*EXERCISE PROMPT*: A line below contains "Viewport: 689px width, 424px height.", and a later one contains "Click the tallest red candlestick". Repeat both, with every line between them, exactly.

*RECORDS TO USE*:
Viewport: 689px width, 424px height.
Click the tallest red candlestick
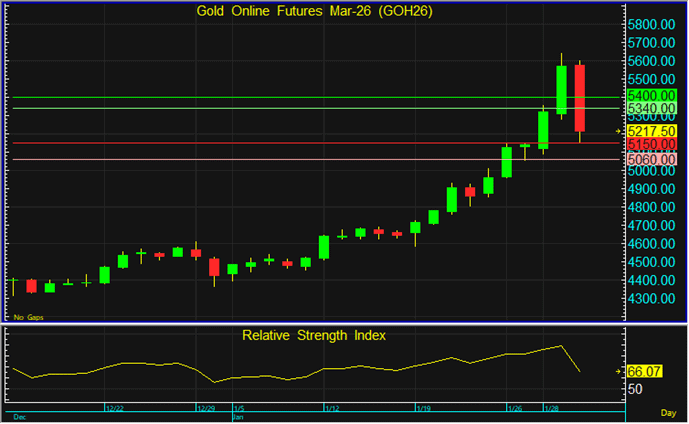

--

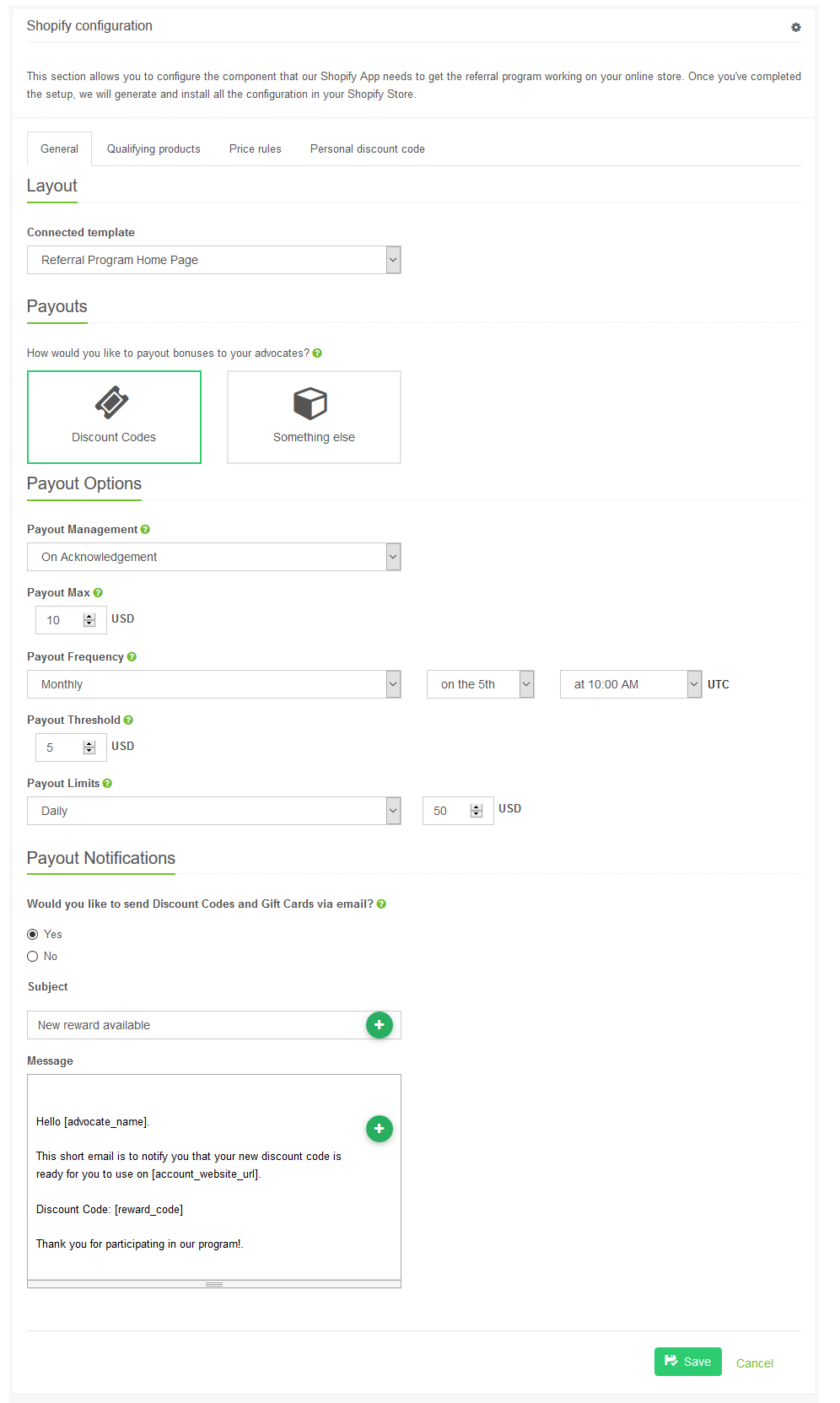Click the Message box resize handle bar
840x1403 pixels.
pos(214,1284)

*WRITTEN ANSWER*:
Viewport: 689px width, 424px height.
Click the tallest red candlestick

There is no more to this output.